Jerry entered RCMP Air Services in 1986 and has since clocked nearly 15,000 hours of flight time. Having attended several aviation colleagues’ funerals, he’s always aware of the consequences of a false move. “Whether horses or livestock or flying, you know that at a certain point there’s danger, but you push up against that edge,” he says. “You want to experience life, but you don’t want to get hurt too badly along the way.”

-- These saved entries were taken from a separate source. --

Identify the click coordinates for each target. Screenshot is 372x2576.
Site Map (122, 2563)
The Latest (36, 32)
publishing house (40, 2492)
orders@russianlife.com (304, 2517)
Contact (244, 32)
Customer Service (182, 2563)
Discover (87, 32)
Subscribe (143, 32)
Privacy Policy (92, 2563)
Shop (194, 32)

Work as an RCMP pilot dovetails nicely with Jerry’s four-legged pursuits. When flying investigators into remote northern camps in search of a game poacher, for example, he met outfitters whose skill in herding unruly sheep left him taking mental notes. “If a person has an interest, they search out those they gain knowledge from,” he says. It’s an observation he applies to all of life.

It’s thanks to the RCMP that Jerry met Maggie, whose roots go back multiple generations among Jasper Park wardens and outfitters. The occasion: Rendezvous 99, an RCMP ride from Fort Normandeau (near Red Deer) to Rocky Mountain House marking the latter’s bicentennial.

Outfitted in scarlet jackets, the riders made an impressive sight as they pulled into an alfalfa field near Eckville to camp. Maggie was there, invited by Hugh Simon, a retired RCMP officer who had once boarded with her parents. After meeting around a campfire, Jerry and Maggie chatted briefly the next morning, Maggie astride a horse she was warming up for Hugh. A photographer captured the moment; Jerry took the resulting photo home and, after some pondering, used his “police investigative skills” to find Maggie again.

As Jerry and Maggie reminisce, it’s obvious this marriage is sealed by mutual love of the land, and particularly the mountains. These days, their pursuits include Four Point Outfitters, an evolution of the packing trips they each grew up doing, loving and learning so much from. “Everything we do is to throw a leg over a horse in the mountains,” Jerry says. “Everything else achieves that goal.”